After the recent passing of Cormac McCarthy, I was determined to read 'The Road', the novel for which he won the Pulitzer Prize for Fiction in 2007. However, thanks to my wife, it was first the hefty Border Trilogy, a collection of three novels that McCarthy wrote from 1992 to 1998, that landed on my reading table. A thousand pages long. A challenge, but what a joy to read!
Cormac McCarthy shows himself in these three bundled novels as a master storyteller who in an unparalleled way sketches a world that no longer exists and that perhaps we can only assume in our dreams that it ever really existed. Everything takes place in the 1930s and 1940s in the unparalleled landscape of the border between Texas, New Mexico, and Arizona on the one hand and Mexico on the other. John Grady Cole (in 'All the Pretty Horses') and Billy Parham (in 'The Border') and both together in the last novel ('Cities of the Plain') are two young cowboys who both, each driven by their own motives, cross the border into Mexico to land in a world that has both new horizons and gruesome challenges to offer.
McCarthy gets deep into the skin of his main characters. Their search, their desires, their loves, their doubts, their disappointments become those of the reader as well. And not only can you empathize with them but also with the animals, horses and wolves, with which they deal, you get an almost physical bond. You just have to be able to put something like that into words. And then I almost forget here his sensual description of that beautiful nature in which all this takes place.

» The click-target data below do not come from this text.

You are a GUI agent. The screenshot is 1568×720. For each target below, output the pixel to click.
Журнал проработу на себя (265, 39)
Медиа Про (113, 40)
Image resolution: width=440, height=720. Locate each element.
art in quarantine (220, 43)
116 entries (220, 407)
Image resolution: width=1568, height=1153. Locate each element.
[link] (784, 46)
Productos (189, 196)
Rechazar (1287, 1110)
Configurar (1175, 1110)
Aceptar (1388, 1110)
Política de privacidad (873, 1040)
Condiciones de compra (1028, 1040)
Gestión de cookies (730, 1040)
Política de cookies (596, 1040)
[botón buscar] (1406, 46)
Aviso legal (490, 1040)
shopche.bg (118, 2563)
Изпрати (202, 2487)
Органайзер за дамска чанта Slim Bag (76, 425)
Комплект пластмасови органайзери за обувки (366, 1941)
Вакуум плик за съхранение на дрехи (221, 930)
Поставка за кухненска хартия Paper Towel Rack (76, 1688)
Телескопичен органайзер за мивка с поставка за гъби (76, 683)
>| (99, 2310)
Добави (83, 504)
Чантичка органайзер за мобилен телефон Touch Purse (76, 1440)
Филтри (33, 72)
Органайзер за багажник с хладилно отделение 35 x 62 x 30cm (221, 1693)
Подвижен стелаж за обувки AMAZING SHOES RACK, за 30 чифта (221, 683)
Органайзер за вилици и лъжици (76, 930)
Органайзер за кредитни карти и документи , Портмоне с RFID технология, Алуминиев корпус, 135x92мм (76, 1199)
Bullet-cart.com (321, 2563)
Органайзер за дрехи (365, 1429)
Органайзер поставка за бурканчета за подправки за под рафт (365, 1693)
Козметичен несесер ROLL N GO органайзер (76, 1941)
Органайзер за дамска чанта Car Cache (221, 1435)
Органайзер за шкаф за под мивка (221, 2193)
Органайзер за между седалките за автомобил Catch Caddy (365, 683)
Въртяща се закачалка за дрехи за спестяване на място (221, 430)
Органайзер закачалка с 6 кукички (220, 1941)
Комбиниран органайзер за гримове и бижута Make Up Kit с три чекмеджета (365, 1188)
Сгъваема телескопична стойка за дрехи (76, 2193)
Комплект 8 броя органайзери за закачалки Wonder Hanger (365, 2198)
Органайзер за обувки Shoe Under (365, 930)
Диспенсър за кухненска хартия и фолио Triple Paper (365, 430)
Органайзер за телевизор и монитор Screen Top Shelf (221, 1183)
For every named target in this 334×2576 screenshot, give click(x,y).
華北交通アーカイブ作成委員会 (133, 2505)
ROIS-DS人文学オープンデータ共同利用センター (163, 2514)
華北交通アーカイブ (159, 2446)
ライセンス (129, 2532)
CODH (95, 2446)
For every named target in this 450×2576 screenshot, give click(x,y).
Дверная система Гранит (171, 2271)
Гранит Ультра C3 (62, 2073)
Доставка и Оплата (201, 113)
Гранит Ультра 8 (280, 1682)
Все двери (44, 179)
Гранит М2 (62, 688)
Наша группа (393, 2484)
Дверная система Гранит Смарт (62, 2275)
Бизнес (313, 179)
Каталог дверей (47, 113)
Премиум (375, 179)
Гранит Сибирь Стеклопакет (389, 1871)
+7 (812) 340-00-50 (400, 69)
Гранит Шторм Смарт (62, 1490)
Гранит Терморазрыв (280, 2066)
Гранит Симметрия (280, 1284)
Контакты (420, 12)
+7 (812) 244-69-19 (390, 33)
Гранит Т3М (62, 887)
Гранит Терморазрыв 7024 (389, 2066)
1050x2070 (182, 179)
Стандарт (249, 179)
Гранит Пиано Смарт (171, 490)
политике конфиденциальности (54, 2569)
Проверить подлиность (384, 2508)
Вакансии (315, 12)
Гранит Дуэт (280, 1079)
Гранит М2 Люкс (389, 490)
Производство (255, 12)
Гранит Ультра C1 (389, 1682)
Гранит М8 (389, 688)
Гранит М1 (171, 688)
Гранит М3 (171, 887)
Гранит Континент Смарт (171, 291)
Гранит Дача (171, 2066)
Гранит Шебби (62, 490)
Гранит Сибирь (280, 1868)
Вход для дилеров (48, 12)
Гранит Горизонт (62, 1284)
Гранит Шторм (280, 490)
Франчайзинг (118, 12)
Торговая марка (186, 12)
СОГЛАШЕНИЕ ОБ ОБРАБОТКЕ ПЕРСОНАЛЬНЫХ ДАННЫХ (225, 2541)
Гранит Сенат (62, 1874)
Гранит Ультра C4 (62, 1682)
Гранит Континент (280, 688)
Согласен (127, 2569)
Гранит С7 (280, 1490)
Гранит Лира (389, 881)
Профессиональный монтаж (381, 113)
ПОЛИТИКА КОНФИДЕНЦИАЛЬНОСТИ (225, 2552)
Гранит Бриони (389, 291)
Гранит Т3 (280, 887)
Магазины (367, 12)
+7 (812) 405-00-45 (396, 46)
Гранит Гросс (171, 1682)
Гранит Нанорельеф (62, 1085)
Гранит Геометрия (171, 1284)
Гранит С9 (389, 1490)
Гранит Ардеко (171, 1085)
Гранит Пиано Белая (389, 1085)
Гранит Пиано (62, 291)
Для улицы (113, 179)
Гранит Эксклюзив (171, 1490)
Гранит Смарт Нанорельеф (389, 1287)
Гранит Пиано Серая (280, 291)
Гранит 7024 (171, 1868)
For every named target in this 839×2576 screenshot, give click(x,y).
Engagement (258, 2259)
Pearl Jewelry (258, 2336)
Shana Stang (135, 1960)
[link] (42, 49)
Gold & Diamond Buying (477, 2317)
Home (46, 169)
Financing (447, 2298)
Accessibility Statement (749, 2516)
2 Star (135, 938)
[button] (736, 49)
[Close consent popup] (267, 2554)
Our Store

McCarthy sometimes peppers this, especially in the second book and at the end of the third book, with philosophically profound stories of random passers-by who as a reader take you out of your comfort zone for a moment and that you may have to read a few times to really let them penetrate you.
But be careful, don't be mistaken, of this universe that is sketched, gruesome cruelty is also part. After all, this is also part of the human image that McCarthy sketches for us.